Le barbare hypocrite prétend faussement être le grand illuminé. Or sa cohorte de moines commet l’adultère et l’infanticide. Moines et nonnes agissent ainsi. Ils écrasent les fourmis pour dresser leurs statues du Bouddha. Ils gaspillent biens et forces pour ériger des temples compliqués. Si Sakyamuni est capable de contrôler de telles activités, et qu’il tolère en fait l’adultère et l’infanticide, son amour et sa compassion ne sont que mensonges. Si lui, le grand illuminé, peut seulement remarquer de tels abus sans pouvoir empêcher les gens de les commettre, alors il n’est d’aucun secours, et le monde ne peut être illuminé. C’est la troisième pratique anormale.

4) Les bouddhistes sont des parjures.

L’enseignement barbare est mesquin, misérable ; il court après les riches. Il entraîne les trois passions et porte partout atteinte aux vivants. On n’a jamais vu les bouddhistes cultiver les six vertus ou glorifier les Trois Joyaux. C’est la quatrième pratique anormale.

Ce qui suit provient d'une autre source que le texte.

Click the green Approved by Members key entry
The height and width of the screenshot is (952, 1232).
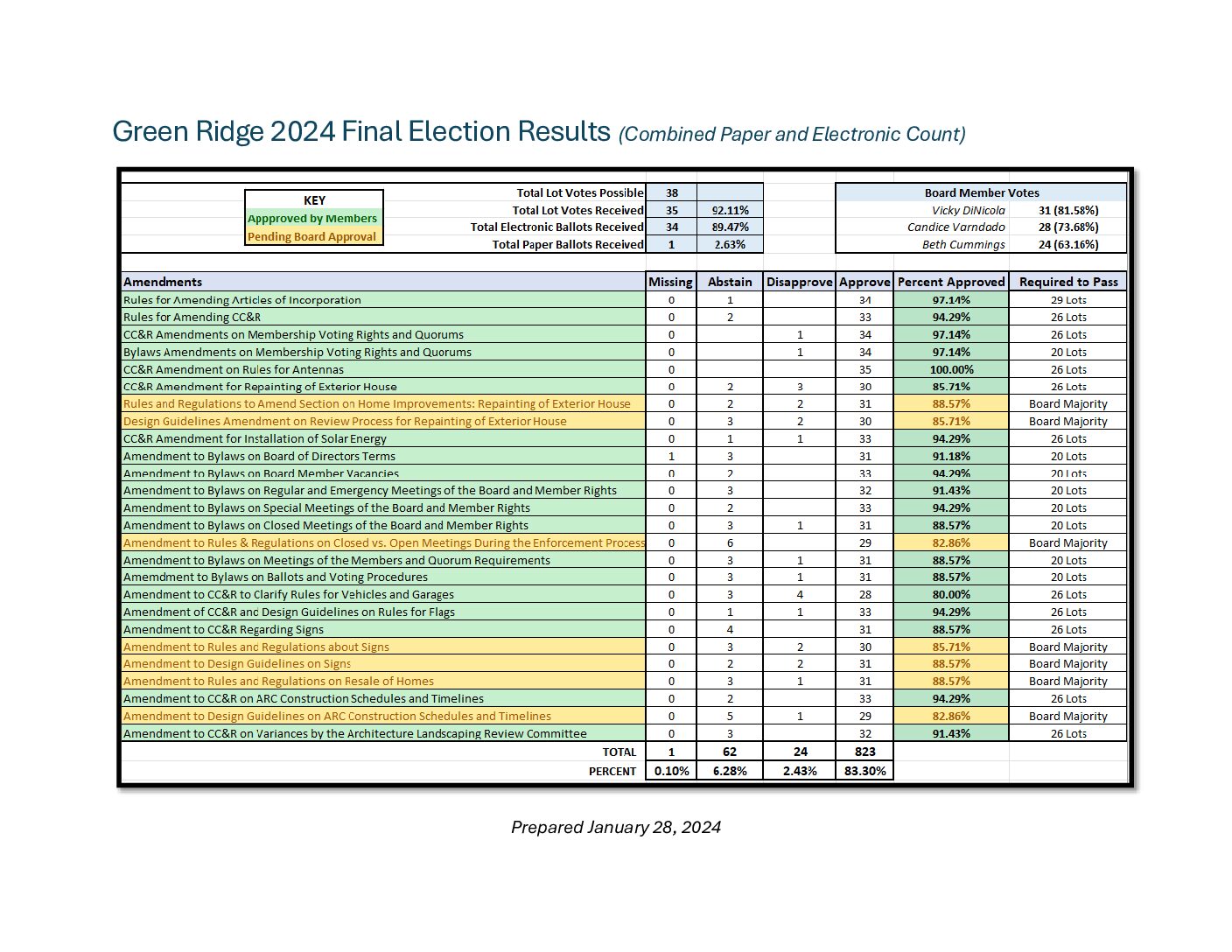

5) En dénaturant leur religion, les bouddhistes font courir un très grand danger au pays.

L’enseignement légué par le Bouddha demande à ses disciples de ne pas cultiver les champs, de n’amasser ni richesses ni céréales. Il leur faut mendier leur nourriture et leur vêtement, observer les (douze) règles d’ascétisme. Or, il n’en est rien. Plusieurs centaines de milliers de moines n’envisagent plus de mener la vie d’ermite. Ceux qui suivent la religion et ne cultivent pas les champs sont si nombreux que le pays court à la famine et à l’indigence. Est-il bien nécessaire de léguer une religion et de fonder un enseignement qui doit rester lettre morte ? De toute façon la religion n’est pas raisonnable. C’est la cinquième pratique anormale.

Convaincu que les bouddhistes tentent d’instaurer un Etat dans l’Etat, Xun Ji dénonce leurs célébrations fastueuses et leur organisation religieuse qui apparaissent comme des imitations illicites de la cour impériale :

Ils construisent de vastes habitations, imitant illégalement le style des demeures impériales.

Ils édifient de formidables constructions qu’ils décorent de figures étrangères, considérées comme l’égal du culte ancestral au temple impérial.

Ils traduisent intensivement leurs paroles séditieuses, et encouragent leur large diffusion, manifestant ainsi leur irrespect envers les mandats impériaux.

Ils lèvent des contributions à l’avance dans le but d’une rédemption, afin que le peuple échappe aux fausses calamités des six fins de l’enfer. Par cette conduite, ils s’arrogent le droit du souverain d’imposer peines et punitions.

Ils prétendent faire partie des Trois Joyaux, feignent de se conformer aux quatre règles de conduite. Avec dédain, ils font peu de cas du souverain. Telle est leur méthode pour s’arroger le pouvoir.

Ils dressent de nombreux temples et statues, et multiplient les moines et les nonnes avec leurs ordinations. Ils posent par là les bases de leur tyrannie.

Ils fixent les trois mois de jeûnes, convoquent les grandes assemblées des quatre catégories de fidèles adhérents. Ils mettent en place un nouveau calendrier, secrètement s’approprient une main-d’œuvre et ont à leur disposition des renforts militaires.

Ils fabriquent de la musique pour séduire ignorants et subordonnés ; ils procurent des amusements bouffons pour attirer à leur rassemblement ceux qui habitent loin. Ils font valoir la paix et la joie du Bouddha et critiquent les fatigues et les souffrances du domaine royale. Voilà une transformation de nos coutumes et de nos mœurs, une levée de taxes.

Ils font des conférences et tiennent des rassemblements, où ils changent et modifient leurs plans déviés ; où ils s’accordent avec les donateurs et réfutent leurs critiques. Ceci ressemble à la stratégie secrète soulignée dans le Liu tao.